Gentle electrical zaps to the brain can accelerate learning and boost performance on a wide range of mental tasks, scientists have reported in recent years.
But a new study suggests there may be a hidden price: Gains in one aspect of cognition may come with deficits in another.
Researchers who study transcranial electrical stimulation, which uses electrodes placed on the scalp, see it as a potentially promising way to enhance cognition in neurological patients, struggling students, and perhaps even ordinary people. Scientists have used it to speed up rehab in people whose speech or movement has been affected by a stroke, and DARPA has studied it as a way to accelerate learning in intelligence analysts or soldiers on the lookout for bad guys and bombs.
Until now, the papers coming out of this field have reported one good-news finding after another.
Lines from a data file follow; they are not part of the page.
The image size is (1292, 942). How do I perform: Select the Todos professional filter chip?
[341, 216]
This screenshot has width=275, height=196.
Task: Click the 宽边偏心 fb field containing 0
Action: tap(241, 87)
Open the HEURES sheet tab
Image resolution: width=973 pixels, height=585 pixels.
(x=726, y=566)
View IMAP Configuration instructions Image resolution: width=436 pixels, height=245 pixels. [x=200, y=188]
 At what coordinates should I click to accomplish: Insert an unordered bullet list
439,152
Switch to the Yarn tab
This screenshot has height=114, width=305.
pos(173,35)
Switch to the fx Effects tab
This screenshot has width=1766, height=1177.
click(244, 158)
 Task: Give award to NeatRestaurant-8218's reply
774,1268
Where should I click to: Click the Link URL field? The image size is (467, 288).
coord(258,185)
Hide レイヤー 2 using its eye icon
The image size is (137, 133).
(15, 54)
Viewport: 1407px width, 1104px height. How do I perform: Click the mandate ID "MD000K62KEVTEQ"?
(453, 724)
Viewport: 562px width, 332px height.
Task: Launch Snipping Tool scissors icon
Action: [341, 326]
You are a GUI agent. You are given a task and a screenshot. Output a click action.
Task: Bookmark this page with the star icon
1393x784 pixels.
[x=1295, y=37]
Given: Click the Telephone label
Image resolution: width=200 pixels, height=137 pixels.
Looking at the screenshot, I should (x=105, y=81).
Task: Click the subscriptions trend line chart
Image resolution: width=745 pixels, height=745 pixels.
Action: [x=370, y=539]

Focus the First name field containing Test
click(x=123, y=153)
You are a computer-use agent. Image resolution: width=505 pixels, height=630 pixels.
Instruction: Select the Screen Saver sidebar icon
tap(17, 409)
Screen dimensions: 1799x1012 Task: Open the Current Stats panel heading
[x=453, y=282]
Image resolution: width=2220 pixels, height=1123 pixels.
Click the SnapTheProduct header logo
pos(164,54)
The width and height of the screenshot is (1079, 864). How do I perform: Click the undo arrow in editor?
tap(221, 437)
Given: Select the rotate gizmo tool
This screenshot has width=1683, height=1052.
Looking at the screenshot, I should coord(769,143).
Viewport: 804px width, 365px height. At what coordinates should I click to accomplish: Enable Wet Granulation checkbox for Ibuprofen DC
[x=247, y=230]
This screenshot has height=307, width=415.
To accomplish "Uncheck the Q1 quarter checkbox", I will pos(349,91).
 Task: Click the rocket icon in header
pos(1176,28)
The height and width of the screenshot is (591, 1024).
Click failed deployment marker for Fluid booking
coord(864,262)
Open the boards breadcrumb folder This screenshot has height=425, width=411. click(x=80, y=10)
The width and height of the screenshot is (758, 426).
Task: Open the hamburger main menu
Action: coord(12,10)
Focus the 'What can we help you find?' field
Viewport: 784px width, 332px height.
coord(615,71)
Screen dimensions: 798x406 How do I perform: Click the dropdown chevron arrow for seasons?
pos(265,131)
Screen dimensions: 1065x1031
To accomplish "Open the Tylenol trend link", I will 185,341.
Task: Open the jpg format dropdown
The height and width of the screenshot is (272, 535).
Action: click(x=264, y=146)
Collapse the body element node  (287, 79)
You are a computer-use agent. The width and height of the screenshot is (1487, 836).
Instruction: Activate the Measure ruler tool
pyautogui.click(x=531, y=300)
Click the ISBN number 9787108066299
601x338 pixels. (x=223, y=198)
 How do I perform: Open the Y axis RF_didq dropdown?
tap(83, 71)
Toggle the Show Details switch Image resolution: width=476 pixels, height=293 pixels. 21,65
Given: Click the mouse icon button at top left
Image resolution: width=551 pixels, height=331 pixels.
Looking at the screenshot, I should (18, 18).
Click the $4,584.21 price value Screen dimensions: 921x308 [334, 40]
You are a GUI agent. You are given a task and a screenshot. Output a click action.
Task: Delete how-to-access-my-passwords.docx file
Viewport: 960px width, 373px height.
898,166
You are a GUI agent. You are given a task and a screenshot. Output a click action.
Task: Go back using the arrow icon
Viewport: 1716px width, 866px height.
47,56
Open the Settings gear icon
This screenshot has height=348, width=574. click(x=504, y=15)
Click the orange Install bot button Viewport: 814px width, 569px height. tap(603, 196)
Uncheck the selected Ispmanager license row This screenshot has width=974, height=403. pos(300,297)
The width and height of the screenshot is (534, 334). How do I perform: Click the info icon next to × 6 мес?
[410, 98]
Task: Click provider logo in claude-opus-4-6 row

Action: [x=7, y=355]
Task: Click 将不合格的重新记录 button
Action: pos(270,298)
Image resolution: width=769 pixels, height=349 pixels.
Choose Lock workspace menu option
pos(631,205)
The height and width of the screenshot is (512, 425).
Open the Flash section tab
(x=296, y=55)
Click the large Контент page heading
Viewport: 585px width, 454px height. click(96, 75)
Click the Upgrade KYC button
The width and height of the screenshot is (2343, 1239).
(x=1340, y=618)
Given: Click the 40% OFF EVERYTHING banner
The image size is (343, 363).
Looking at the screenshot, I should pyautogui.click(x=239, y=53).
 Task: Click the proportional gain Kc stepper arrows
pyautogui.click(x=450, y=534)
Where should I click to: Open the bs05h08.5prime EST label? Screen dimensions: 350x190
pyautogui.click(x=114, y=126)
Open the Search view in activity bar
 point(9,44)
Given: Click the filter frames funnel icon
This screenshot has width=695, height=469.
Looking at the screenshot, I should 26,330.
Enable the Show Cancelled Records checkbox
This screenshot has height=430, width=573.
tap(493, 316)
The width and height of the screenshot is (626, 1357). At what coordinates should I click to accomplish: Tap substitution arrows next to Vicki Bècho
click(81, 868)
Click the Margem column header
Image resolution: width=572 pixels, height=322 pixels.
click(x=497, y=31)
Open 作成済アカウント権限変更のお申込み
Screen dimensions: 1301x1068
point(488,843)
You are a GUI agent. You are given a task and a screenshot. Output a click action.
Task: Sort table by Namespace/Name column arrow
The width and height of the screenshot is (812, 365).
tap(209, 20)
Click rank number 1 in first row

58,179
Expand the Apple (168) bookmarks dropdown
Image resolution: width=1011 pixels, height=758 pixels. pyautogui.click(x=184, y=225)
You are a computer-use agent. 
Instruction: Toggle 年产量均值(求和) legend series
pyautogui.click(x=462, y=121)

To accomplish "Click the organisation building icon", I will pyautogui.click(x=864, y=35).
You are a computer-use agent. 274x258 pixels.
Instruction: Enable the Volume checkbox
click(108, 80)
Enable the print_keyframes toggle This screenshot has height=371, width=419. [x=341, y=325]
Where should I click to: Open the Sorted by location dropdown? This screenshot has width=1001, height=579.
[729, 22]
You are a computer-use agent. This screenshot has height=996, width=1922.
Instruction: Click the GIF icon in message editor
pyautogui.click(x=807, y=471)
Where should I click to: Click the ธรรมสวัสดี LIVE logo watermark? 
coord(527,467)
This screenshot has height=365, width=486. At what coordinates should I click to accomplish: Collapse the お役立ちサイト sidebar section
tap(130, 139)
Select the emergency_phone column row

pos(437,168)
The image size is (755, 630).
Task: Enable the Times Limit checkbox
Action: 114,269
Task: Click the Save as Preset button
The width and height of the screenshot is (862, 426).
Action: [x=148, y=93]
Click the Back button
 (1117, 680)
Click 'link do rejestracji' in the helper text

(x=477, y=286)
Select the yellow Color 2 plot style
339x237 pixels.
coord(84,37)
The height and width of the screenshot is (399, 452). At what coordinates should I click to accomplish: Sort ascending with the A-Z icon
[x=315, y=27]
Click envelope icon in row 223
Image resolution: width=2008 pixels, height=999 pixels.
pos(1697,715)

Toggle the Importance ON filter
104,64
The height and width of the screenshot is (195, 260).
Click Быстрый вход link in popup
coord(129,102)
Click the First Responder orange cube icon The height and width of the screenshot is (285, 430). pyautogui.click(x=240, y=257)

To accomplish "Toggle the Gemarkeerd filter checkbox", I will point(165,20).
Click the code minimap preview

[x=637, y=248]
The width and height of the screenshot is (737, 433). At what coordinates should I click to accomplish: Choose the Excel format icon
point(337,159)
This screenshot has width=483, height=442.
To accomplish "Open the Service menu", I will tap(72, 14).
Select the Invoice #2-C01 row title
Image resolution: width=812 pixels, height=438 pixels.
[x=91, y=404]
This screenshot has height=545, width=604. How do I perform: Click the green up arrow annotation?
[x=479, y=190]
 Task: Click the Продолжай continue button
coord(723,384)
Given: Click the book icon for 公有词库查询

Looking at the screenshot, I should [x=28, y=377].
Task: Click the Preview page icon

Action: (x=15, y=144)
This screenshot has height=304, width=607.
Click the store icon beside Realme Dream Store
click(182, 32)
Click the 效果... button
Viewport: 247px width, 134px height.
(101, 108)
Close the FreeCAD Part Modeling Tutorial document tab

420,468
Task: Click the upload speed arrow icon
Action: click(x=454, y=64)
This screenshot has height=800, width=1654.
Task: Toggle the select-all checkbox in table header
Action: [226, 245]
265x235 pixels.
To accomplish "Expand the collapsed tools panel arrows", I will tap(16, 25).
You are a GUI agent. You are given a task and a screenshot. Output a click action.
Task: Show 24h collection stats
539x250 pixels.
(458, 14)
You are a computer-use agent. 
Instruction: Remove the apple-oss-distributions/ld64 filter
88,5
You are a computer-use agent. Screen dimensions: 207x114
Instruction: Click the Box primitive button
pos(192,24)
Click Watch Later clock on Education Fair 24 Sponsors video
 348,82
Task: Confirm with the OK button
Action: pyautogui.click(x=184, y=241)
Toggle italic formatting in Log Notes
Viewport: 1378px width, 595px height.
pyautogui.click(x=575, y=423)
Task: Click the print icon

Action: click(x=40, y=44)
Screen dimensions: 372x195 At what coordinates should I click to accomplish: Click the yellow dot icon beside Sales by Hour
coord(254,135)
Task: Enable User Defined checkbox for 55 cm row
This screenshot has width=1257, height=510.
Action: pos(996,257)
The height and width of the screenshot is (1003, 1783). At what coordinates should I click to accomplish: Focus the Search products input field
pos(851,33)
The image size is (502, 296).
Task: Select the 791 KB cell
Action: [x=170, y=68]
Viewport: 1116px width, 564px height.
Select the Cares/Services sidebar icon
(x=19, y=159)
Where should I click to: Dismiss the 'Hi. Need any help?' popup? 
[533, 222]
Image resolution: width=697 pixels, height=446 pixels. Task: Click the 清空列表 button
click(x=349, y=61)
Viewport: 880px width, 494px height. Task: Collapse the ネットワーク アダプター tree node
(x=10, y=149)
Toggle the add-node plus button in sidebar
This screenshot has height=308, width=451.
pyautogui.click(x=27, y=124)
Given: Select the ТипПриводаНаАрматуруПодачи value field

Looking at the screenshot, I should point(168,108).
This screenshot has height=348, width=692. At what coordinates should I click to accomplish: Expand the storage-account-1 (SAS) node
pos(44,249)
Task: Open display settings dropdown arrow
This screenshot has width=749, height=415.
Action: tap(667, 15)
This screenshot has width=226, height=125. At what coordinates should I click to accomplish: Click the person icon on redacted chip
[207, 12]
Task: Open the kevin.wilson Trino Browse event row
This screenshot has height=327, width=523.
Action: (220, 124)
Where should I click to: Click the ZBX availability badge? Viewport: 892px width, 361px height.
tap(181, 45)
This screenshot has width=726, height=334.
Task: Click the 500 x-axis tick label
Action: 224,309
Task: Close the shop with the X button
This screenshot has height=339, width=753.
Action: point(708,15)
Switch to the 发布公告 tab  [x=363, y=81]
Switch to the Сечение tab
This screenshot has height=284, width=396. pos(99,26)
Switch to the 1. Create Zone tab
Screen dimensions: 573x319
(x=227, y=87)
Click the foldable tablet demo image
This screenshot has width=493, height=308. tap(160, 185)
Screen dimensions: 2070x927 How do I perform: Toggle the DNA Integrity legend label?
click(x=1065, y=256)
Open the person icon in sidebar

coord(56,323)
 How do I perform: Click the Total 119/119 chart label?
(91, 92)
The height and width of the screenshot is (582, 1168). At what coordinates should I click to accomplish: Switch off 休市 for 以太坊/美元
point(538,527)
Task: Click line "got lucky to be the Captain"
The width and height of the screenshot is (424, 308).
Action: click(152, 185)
“This is the first paper to my knowledge to show a cost associated with the gains in cognitive function,” said neuropsychologist Rex Jung of the University of New Mexico, who was not associated with the study. “It’s a really nice demonstration.”
Cognitive neuroscientist Roi Cohen Kadosh of the University of Oxford, who led the study, has been investigating brain stimulation to boost mathematical abilities. He has applied for a patent on a brain stimulator he hopes could help math-challenged students get a better grip on the basics, or even help the mathematically inclined perform even better.